Fazit: Die Sorgen um den Klimawandel sind nicht das vermeintliche Problem einer pessimistischen Minderheit, sondern längst mitten in der Gesellschaft angekommen. Das beweist einerseits die Diversität der Teilnehmenden an der Ideenwerkstatt zum Klimaschutz, andererseits auch die Vielfalt der Themen, die alle miteinander verknüpft sind, nahezu alle Lebensbereiche beeinflussen und alle Generationen, Geschlechter, Nationen, Regionen und Kommunen betreffen. Daher steht der Klimaschutz in den Programmen aller demokratischer Parteien, auch wenn die Wege dorthin noch unterschiedlich sein können. Die Ideenwerkstatt hat aber auch gezeigt, dass es wertvollen Input geben kann, wenn unterschiedliche Ansätze gemeinschaftlich diskutiert werden. Es wird Verständnis füreinander geschaffen, wenn es möglich ist, auch mal den Blickwinkel zu ändern. Das parteien- und generationenübergreifende Ziel bleibt dasselbe, nämlich den Klimaschutz schnellstmöglich voranzutreiben, um die Erde mit all ihren Bewohnern am Leben zu erhalten. Denn klar ist: Alles, was wir jetzt an Ressourcen aufbrauchen und an Natur zerstören, ist für die nachfolgenden Generationen einfach nicht mehr vorhanden. Die Folgen des Klimawandels sind auch im Eichsfeld in vielen Bereichen, z.B. beim Baumsterben und Artenrückgang, sichtbar. Vom Thema abzulenken und zu beschwichtigen, ist also der denkbar schlechteste Plan für die Zukunft.

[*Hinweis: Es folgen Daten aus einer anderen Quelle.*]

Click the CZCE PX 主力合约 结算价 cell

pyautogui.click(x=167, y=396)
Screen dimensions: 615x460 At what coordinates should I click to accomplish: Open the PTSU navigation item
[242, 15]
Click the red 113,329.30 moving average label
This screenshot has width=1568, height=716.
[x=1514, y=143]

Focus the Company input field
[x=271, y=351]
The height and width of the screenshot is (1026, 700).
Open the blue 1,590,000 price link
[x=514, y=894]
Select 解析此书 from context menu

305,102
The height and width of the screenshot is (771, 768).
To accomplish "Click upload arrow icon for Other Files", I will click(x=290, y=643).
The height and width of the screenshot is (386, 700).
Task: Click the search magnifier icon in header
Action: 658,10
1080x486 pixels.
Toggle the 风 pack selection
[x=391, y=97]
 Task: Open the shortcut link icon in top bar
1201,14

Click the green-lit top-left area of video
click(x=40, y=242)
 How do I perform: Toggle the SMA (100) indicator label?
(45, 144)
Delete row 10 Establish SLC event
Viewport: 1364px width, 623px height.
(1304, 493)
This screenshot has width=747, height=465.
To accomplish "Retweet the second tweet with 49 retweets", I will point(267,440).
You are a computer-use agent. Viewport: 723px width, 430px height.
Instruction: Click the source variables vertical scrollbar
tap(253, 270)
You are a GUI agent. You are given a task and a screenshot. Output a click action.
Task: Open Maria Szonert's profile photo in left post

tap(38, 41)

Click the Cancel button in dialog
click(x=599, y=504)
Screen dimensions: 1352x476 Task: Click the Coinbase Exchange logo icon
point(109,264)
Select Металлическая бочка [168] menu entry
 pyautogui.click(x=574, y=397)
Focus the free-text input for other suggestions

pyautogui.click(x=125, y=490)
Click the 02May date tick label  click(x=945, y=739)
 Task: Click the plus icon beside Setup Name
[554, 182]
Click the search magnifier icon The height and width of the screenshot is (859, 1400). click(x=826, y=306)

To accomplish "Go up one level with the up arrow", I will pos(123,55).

Ziel der Ideenwerkstatt in Duderstadt: Die Ergebnisse sollen Anregungen bieten für Bürgerinnen und Bürger, für die Verwaltungen und Institutionen, damit nachhaltige Veränderungen im Umgang mit Ressourcen in Gang gesetzt werden. Um diese Ziele zu erreichen, sollen Anregungen in den Ortsräten vorgetragen werden und auch weitere Veranstaltungen folgen. Möglich seien sowohl kleinere Arbeitsgruppen zu bestimmten Themen als auch größere Events, gemeinsam mit Netzwerk-Partnern. Auch die Bildung eines parteiübergreifenden Bürgervereins o.ä. wurde diskutiert.